Department of Animal Sciences, University of Wisconsin-Madison, Madison, WI.
DSM Produtos Nutricionais Brasil S.A., São Paulo, Brazil.
J Anim Sci. 2020 Apr 1;98(4). doi: 10.1093/jas/skaa089.
With agriculture rapidly becoming a data-driven field, it is imperative to extract useful information from large data collections to optimize the production systems. We compared the efficacy of regression (linear regression or generalized linear regression [GLR] for continuous or categorical outcomes, respectively), random forests (RF) and multilayer neural networks (NN) to predict beef carcass weight (CW), age when finished (AS), fat deposition (FD), and carcass quality (CQ). The data analyzed contained information on over 4 million beef cattle from 5,204 farms, corresponding to 4.3% of Brazil's national production between 2014 and 2016. Explanatory variables were integrated from different data sources and encompassed animal traits, participation in a technical advising program, nutritional products sold to farms, economic variables related to beef production, month when finished, soil fertility, and climate in the location in which animals were raised. The training set was composed of information collected in 2014 and 2015, while the testing set had information recorded in 2016. After parameter tuning for each algorithm, models were used to predict the testing set. The best model to predict CW and AS was RF (CW: predicted root mean square error = 0.65, R2 = 0.61, and mean absolute error = 0.49; AS: accuracy = 28.7%, Cohen's kappa coefficient [Kappa] = 0.08). While the best approach for FD and CQ was GLR (accuracy = 45.7%, Kappa = 0.05, and accuracy = 58.7%, Kappa = 0.09, respectively). Across all models, there was a tendency for better performance with RF and regression and worse with NN. Animal category, nutritional plan, cattle sales price, participation in a technical advising program, and climate and soil in which animals were raised were deemed important for prediction of meat production and quality with regression and RF. The development of strategies for prediction of livestock production using real-world large-scale data will be core to projecting future trends and optimizing the allocation of resources at all levels of the production chain, rendering animal production more sustainable. Despite beef cattle production being a complex system, this analysis shows that by integrating different sources of data it is possible to forecast meat production and quality at the national level with moderate-high levels of accuracy.

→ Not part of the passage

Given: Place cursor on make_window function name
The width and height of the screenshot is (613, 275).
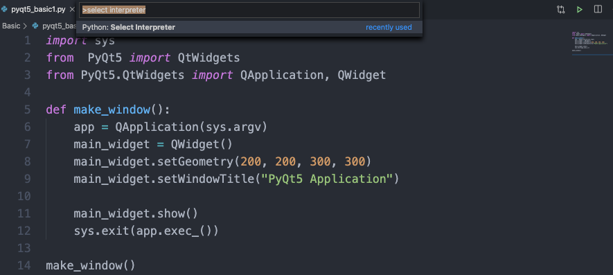Looking at the screenshot, I should 112,109.
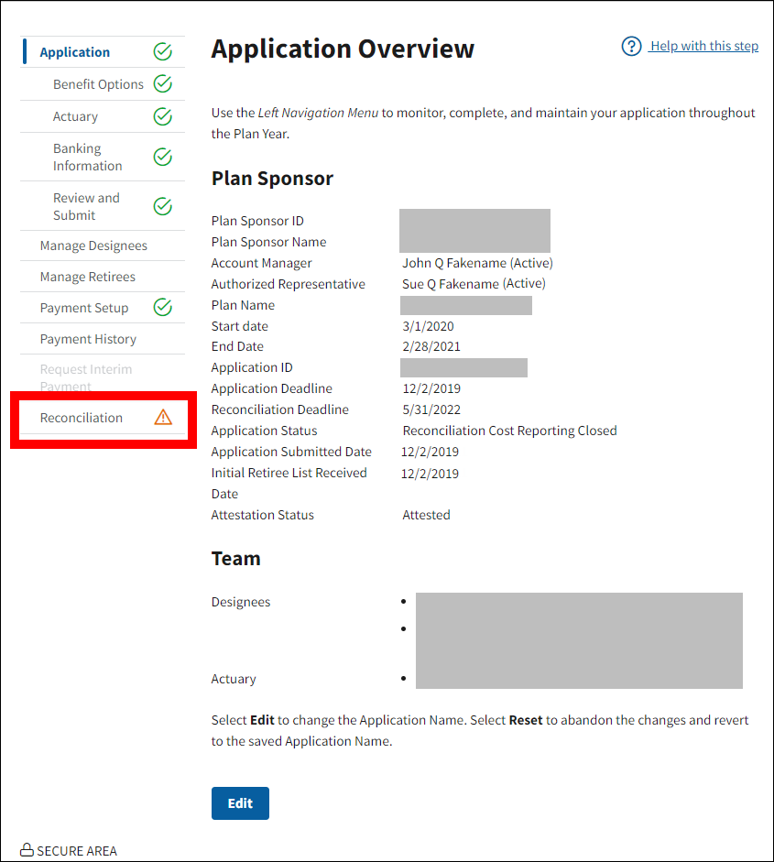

随着农业迅速成为一个数据驱动的领域,从大量数据集中提取有用信息以优化生产系统是当务之急。我们比较了回归(线性回归或广义线性回归,分别用于连续或分类结果)、随机森林(RF)和多层神经网络(NN)在预测牛肉胴体重量(CW)、育肥完成时的年龄(AS)、脂肪沉积(FD)和胴体质量(CQ)方面的效果。分析的数据包含了 2014 年至 2016 年来自 5204 个农场的超过 400 万头肉牛的信息,占巴西全国产量的 4.3%。解释变量来自不同的数据源,包括动物特征、参与技术咨询计划、销售给农场的营养产品、与牛肉生产相关的经济变量、育肥完成月份、土壤肥力和动物饲养地点的气候。训练集由 2014 年和 2015 年收集的信息组成,而测试集则记录了 2016 年的信息。在为每个算法调整参数后,模型用于预测测试集。预测 CW 和 AS 的最佳模型是 RF(CW:预测均方根误差=0.65,R2=0.61,平均绝对误差=0.49;AS:准确率=28.7%,Cohen's kappa 系数[Kappa]=0.08)。而预测 FD 和 CQ 的最佳方法是 GLR(准确率=45.7%,Kappa=0.05,准确率=58.7%,Kappa=0.09)。在所有模型中,RF 和回归的表现优于 NN。动物类别、营养计划、牛销售价格、参与技术咨询计划以及动物饲养的气候和土壤被认为是回归和 RF 预测肉类生产和质量的重要因素。使用真实世界的大规模数据开发牲畜生产预测策略将是预测未来趋势和优化生产链各级资源分配的核心,使动物生产更具可持续性。尽管肉牛生产是一个复杂的系统,但本分析表明,通过整合不同来源的数据,有可能以中等高水平的准确率预测全国范围内的肉类生产和质量。